# [Information supplied]
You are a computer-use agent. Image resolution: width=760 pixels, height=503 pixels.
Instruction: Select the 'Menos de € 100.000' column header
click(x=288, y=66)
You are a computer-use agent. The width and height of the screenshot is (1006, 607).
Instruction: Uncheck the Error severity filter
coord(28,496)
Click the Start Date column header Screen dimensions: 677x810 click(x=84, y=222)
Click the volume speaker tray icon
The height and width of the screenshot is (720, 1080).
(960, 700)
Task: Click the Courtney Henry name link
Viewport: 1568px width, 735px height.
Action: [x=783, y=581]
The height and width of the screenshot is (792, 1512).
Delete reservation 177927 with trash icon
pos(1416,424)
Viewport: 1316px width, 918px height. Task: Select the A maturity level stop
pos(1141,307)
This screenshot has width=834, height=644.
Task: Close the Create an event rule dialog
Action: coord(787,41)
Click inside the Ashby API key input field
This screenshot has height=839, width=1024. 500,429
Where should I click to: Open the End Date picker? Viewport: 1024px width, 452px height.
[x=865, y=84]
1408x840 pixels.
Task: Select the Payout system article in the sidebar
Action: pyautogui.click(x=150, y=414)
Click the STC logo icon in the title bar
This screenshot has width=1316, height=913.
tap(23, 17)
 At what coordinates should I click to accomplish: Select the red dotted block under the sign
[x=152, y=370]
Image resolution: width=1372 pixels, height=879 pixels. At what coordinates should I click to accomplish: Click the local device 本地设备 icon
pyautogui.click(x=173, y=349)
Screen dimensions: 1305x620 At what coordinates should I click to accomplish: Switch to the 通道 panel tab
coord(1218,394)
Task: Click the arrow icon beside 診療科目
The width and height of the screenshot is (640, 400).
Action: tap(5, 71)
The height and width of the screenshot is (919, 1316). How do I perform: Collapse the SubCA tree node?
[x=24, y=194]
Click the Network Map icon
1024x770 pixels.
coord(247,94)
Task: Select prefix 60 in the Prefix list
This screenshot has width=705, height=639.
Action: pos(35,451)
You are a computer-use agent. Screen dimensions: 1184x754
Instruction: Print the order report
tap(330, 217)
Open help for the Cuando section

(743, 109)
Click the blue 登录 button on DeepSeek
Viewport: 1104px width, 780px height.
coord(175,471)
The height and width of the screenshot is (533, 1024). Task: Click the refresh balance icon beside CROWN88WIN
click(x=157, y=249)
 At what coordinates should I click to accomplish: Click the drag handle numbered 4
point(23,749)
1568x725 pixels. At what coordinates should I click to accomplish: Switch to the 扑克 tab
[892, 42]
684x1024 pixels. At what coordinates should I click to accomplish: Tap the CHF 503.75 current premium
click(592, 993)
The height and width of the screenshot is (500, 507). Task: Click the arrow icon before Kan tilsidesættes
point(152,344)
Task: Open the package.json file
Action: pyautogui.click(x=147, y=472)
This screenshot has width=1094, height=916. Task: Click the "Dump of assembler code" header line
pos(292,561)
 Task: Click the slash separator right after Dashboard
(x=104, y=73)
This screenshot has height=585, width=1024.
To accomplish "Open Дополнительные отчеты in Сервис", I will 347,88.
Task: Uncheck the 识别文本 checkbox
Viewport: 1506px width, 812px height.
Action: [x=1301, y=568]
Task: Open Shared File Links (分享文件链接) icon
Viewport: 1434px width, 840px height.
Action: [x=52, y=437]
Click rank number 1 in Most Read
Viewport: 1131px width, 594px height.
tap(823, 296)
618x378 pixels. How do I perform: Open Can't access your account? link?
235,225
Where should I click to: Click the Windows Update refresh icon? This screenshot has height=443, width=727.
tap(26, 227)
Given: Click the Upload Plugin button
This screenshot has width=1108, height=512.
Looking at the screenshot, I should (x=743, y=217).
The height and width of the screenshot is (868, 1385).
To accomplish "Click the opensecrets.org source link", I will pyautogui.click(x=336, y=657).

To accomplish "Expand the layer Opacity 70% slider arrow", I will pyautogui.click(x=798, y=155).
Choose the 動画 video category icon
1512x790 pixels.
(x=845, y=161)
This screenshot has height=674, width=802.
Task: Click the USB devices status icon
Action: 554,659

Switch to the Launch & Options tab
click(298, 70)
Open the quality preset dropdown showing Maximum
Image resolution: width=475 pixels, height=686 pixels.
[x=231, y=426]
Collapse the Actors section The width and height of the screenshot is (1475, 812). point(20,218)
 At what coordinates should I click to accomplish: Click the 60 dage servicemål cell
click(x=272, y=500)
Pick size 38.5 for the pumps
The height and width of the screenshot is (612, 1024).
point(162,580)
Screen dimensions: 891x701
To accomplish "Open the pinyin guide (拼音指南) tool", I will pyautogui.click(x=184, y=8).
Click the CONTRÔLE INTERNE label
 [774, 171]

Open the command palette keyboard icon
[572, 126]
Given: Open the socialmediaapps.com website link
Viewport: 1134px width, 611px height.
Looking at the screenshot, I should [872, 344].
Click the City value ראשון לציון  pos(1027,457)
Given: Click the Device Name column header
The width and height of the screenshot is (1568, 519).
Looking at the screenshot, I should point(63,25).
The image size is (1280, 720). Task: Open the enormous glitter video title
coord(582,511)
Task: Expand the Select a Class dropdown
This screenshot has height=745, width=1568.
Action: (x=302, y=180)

# [Action item]
Your task is to set down only the lines that run from the opening of the listing to the line with "You are a computer-use agent. The", both ends included, each unchanged.

# [Response to the exercise]
You are a computer-use agent. Image resolution: width=760 pixels, height=503 pixels.
Instruction: Select the 'Menos de € 100.000' column header
click(x=288, y=66)
You are a computer-use agent. The width and height of the screenshot is (1006, 607).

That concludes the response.